William Wegman — Galerie GP & N Vallois
La galerie Georges-Phillipe et Nathalie Vallois nous propose de découvrir l’œuvre méconnu en France de William Wegman, figure de l’art conceptuel américain qui déploie depuis les années 1970 une création décalée où la représentation du chien sert de boussole à une exploration des systèmes comportementaux qui structurent l’être humain.
« William Wegman — Agility conceptuelle / Spaces of Species », Galerie G-P & N Vallois du 9 décembre 2022 au 28 janvier 2023. En savoir plus Relationnel, ludique, son œuvre engage le regard de l’autre autant qu’il le pousse à opérer un décalage qui l’emmène, à sa suite, au cœur d’une logique alternative. Sa pratique, souvent photographique mais débordant largement ce médium pour toucher peinture, vidéo, déploie au long de l’exposition une multitude de formes qui, si elles peuvent décontenancer par leur variété, se retrouvent dans un souci constant de construction et de cohérence en série qui nous fait traverser des « moments » de création plus que des étapes. Le ludique, au cœur de la démarche, autorise cette capacité à réinventer en continu le fonds de son exploration. Ici, le partage prend le pas sur l’apprentissage ou, bien plutôt, l’échange supplante la pédagogie pour illustrer un « entrainement » mutuel de l’artiste et de son œuvre dans une action qui prend corps.Derrière l’humour, derrière le jeu de mot apparaît surtout une attention profonde à la mise en scène, un choix esthétique d’une force intense où la sobriété souligne la force plastique du sujet.
L’attention et l’application tranchent avec la légèreté.
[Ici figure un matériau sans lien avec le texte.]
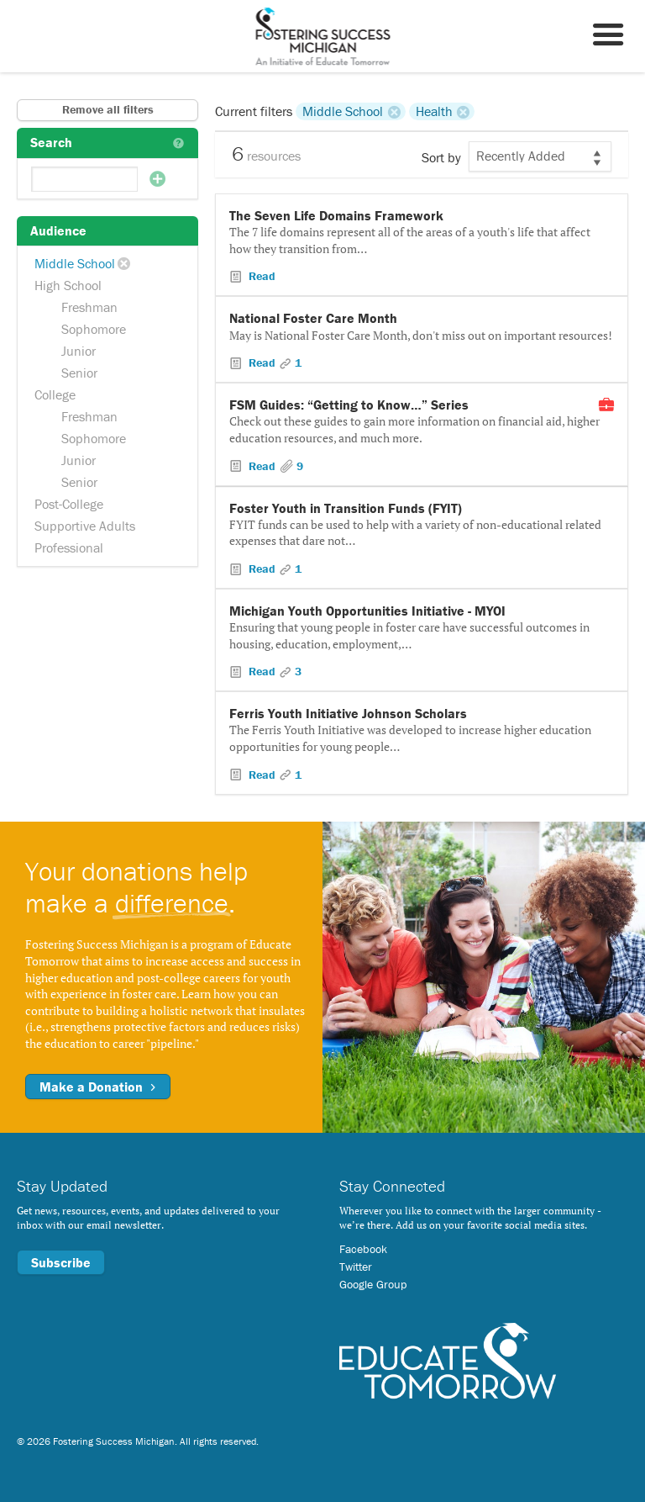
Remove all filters (108, 109)
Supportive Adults (84, 525)
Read (260, 275)
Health (434, 111)
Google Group (372, 1284)
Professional (68, 547)
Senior (79, 372)
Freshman (89, 307)
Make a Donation (97, 1086)
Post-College (68, 503)
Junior (78, 350)
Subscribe (61, 1262)
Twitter (355, 1266)
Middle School (74, 263)
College (55, 394)
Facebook (363, 1248)
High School (68, 285)
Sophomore (93, 328)
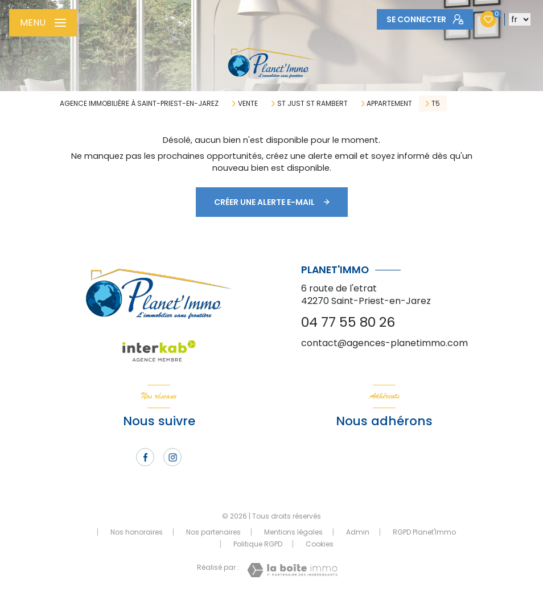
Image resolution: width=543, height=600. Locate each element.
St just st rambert (312, 103)
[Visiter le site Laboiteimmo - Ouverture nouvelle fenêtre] (292, 570)
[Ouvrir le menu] (43, 22)
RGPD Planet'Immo (424, 532)
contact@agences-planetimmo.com (384, 343)
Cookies (320, 544)
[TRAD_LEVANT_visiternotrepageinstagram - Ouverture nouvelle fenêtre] (172, 457)
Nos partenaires (213, 532)
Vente (248, 103)
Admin (357, 532)
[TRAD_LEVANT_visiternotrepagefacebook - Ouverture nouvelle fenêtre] (145, 457)
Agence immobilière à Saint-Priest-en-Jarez (139, 103)
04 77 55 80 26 (348, 322)
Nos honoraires (136, 532)
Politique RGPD (257, 544)
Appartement (389, 103)
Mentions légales (293, 532)
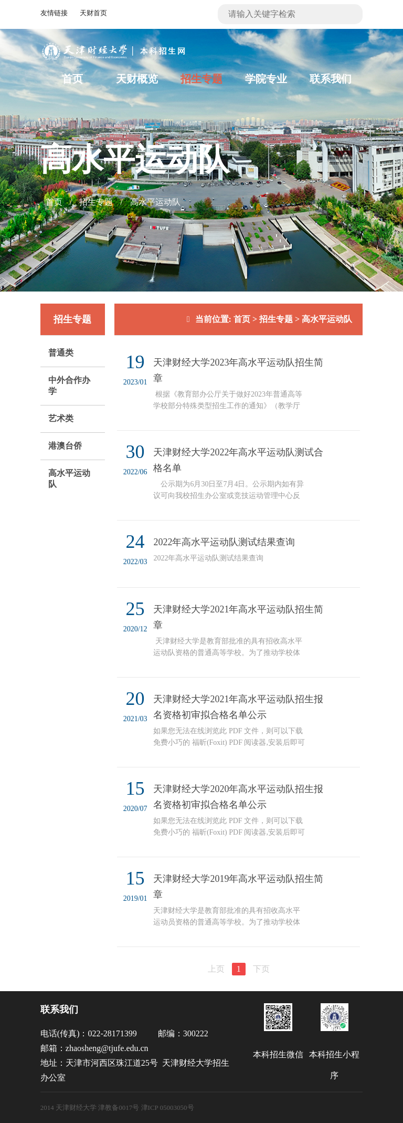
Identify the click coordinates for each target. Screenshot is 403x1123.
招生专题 (201, 79)
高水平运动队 (155, 201)
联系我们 (331, 79)
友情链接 (54, 13)
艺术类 (60, 418)
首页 (72, 79)
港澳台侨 (65, 445)
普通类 (60, 352)
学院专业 (266, 79)
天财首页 (93, 13)
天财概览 (137, 79)
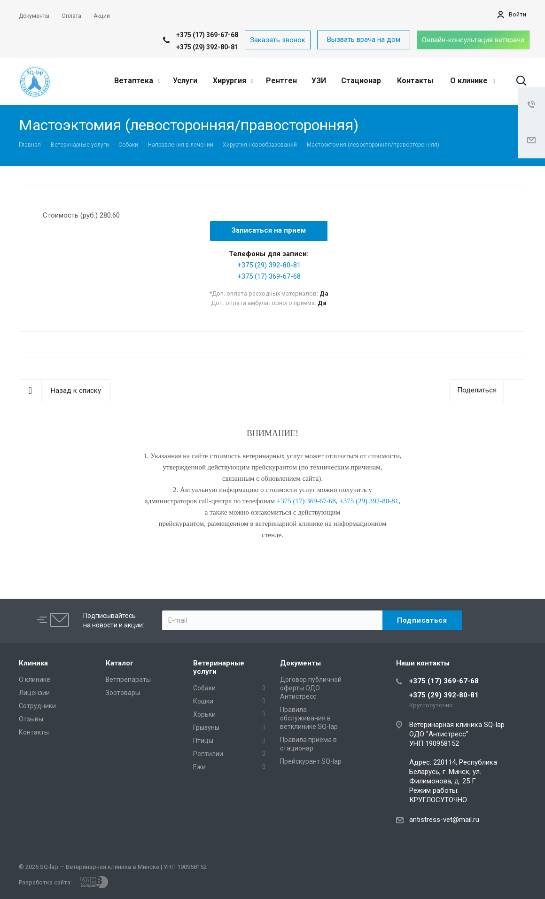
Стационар (361, 80)
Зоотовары (123, 692)
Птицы (203, 740)
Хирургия (233, 80)
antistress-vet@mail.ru (444, 819)
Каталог (119, 663)
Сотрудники (37, 706)
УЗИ (318, 80)
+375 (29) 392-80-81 (207, 47)
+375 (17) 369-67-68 (207, 35)
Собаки (204, 688)
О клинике (472, 80)
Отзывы (31, 719)
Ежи (199, 767)
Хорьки (204, 714)
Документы (300, 663)
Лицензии (34, 692)
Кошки (203, 701)
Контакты (415, 80)
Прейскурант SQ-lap (311, 761)
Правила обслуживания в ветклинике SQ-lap (309, 718)
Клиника (33, 663)
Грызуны (206, 727)
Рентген (281, 80)
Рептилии (208, 754)
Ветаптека (137, 80)
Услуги (185, 80)
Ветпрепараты (128, 679)
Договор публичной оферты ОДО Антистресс (311, 688)
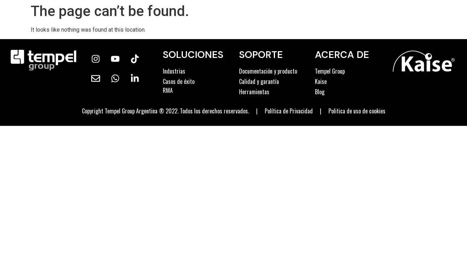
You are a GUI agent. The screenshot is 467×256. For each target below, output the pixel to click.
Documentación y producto (268, 71)
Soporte (261, 54)
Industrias (174, 71)
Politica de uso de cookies (356, 111)
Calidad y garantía (259, 81)
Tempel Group (330, 71)
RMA (168, 90)
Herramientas (254, 91)
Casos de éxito (178, 81)
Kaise (321, 81)
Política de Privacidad (289, 111)
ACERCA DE (342, 54)
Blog (320, 91)
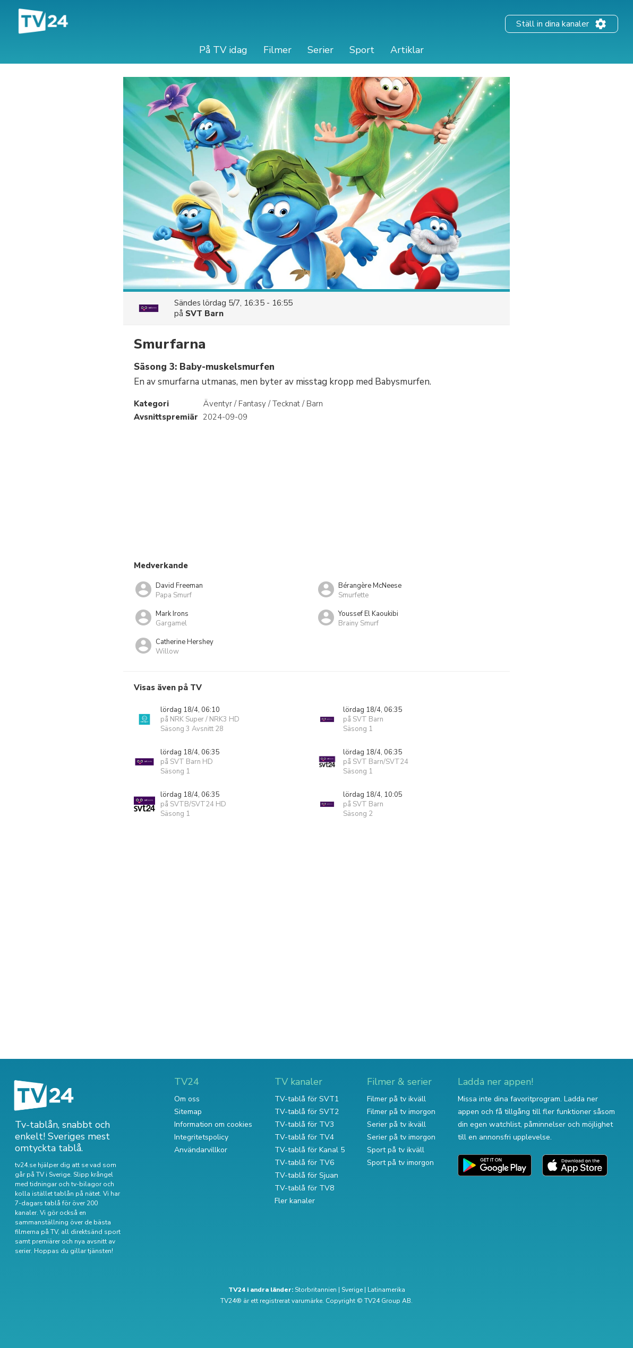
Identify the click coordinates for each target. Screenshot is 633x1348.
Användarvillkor (200, 1150)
Peinture classique et esthétique publicitaire se croisent et conjuguent dans les portraits de chien pour rejoindre une forme d’objectivité qui fait trembler les lignes de démarcation de la représentation ; la somme de portraits et l’évolution des médiums abordés dénote-t-elle une application méthodologique, une passion amicale, un amour fraternel, un chaleureux élan de Pygmalion ?
L’exposition maintient le doute pour souligner avec force l’indécision constitutive de la démarche de Wegman, ce « jeu » qui laisse chancelantes les lignes d’un œuvre dessiné par la relation même du modèle avec l’artiste. Le classicisme et l’évocation par Martin Bethenod, chef d’orchestre de cette présentation, du chien dans l’histoire de l’art, de Carpaccio à Picasso n’a rien d’innocent. Le « maître », ici au sens propre, devient partenaire de son sujet pour tenter, à ses côtés, de mettre en scène les liens qui les unissent dans un mouvement empreint de leur singularité. Sur le modèle de l’amitié choisie de Montaigne et La Boétie, William Wegman et ses braques créent une fixation formelle de leur relation en mouvement.
L’étrange familiarité de l’image fait alors s’écrouler sous nos pieds la structure des attendus pour creuser, avec un flegme bien moins sarcastique qu’il ne semble, le vertige des failles qui habitent la perception de ce qui fait notre propre identité.